#### Data excerpts:
════════
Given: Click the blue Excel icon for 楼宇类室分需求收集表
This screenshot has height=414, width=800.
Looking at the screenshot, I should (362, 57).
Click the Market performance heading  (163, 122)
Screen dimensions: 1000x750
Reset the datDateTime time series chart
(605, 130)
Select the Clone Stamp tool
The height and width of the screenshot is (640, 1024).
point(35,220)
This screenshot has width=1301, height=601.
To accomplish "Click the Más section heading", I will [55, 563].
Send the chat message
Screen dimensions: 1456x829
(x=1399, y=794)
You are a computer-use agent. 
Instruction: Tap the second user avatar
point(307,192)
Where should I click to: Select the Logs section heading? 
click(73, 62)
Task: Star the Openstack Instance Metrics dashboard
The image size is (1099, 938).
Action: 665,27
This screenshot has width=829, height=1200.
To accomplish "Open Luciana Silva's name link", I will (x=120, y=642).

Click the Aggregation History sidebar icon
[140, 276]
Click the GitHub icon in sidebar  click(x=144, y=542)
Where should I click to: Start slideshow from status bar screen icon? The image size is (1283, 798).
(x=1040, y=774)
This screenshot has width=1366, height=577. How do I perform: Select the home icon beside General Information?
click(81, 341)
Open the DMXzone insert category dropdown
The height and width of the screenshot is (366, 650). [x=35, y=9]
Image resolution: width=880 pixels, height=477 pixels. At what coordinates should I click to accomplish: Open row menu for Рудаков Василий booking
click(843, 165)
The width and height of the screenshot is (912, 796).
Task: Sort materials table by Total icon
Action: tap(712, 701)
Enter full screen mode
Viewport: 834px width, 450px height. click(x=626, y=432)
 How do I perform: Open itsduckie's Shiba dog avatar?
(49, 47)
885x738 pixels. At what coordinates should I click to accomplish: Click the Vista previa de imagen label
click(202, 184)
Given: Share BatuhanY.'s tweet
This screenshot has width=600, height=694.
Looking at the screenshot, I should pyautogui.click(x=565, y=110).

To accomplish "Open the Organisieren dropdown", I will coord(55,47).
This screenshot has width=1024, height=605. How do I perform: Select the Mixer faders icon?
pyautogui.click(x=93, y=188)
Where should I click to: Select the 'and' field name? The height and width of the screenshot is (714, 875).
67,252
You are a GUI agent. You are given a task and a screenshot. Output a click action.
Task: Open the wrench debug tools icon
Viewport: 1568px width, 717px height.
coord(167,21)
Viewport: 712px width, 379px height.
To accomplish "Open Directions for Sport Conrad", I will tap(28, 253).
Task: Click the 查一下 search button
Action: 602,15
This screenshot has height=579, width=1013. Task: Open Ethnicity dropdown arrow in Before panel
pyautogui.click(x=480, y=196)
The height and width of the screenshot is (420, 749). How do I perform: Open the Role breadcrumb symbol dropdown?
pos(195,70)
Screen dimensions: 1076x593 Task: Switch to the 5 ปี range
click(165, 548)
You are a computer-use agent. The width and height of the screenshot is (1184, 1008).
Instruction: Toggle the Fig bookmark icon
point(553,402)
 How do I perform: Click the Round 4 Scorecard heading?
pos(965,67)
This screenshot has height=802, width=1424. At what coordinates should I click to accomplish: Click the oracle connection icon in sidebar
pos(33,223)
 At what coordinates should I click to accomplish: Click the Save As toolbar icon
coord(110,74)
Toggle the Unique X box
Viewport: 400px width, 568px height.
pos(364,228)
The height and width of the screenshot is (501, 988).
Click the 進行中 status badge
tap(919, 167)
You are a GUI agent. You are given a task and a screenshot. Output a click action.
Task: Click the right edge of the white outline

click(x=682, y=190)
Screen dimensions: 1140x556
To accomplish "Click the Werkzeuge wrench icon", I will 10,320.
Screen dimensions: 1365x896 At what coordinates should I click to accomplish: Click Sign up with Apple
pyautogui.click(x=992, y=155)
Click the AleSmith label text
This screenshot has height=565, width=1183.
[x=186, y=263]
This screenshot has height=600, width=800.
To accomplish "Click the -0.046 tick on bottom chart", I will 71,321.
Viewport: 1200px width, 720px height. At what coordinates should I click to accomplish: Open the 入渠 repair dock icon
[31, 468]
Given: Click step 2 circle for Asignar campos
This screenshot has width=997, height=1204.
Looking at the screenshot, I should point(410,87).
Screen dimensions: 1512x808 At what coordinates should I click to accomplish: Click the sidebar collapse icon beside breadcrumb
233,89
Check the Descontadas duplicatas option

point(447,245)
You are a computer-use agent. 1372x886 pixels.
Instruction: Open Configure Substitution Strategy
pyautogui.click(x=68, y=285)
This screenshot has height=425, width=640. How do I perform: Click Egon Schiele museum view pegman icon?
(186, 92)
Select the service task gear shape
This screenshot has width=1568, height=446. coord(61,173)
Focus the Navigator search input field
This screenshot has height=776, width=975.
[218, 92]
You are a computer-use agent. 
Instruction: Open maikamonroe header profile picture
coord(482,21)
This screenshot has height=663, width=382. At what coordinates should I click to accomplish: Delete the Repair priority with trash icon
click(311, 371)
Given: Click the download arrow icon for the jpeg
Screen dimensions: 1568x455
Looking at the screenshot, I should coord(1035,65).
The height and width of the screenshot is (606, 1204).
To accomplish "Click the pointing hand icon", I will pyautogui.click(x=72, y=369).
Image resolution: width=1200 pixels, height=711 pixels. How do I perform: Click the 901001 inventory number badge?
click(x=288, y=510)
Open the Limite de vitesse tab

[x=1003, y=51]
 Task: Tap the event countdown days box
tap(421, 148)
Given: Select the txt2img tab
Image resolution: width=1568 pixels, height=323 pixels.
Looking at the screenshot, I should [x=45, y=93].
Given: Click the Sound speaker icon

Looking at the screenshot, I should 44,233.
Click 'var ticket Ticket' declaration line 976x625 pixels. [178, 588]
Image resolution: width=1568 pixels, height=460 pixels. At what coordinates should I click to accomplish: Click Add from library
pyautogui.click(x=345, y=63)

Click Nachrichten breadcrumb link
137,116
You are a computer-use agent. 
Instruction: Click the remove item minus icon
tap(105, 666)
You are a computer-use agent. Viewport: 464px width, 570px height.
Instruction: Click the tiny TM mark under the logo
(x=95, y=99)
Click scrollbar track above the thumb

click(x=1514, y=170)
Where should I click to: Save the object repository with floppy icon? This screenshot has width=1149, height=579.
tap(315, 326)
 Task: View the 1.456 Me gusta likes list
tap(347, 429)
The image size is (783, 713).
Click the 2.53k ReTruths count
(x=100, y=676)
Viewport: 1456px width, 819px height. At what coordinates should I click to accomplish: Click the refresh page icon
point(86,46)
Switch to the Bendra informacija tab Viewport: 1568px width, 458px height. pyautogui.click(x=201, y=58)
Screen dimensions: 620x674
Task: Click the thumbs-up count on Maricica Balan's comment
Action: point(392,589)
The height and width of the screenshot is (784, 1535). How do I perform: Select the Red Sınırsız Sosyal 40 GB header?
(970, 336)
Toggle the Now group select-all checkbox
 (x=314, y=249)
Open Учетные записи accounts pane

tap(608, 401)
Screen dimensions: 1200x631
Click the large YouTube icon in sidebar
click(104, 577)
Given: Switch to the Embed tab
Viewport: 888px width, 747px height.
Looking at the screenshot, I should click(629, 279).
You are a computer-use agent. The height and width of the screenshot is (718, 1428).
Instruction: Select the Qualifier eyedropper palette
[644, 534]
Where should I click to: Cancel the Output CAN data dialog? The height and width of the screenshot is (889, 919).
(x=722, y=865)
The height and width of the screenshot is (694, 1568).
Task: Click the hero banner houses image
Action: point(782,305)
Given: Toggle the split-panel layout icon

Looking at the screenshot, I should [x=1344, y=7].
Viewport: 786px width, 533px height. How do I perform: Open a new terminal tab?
════════
#### Prompt:
Every line holding the string "wrench" should be copied here, so please find those lines in the data.

#### Task output:
Task: Open the wrench debug tools icon
To accomplish "Click the Werkzeuge wrench icon", I will 10,320.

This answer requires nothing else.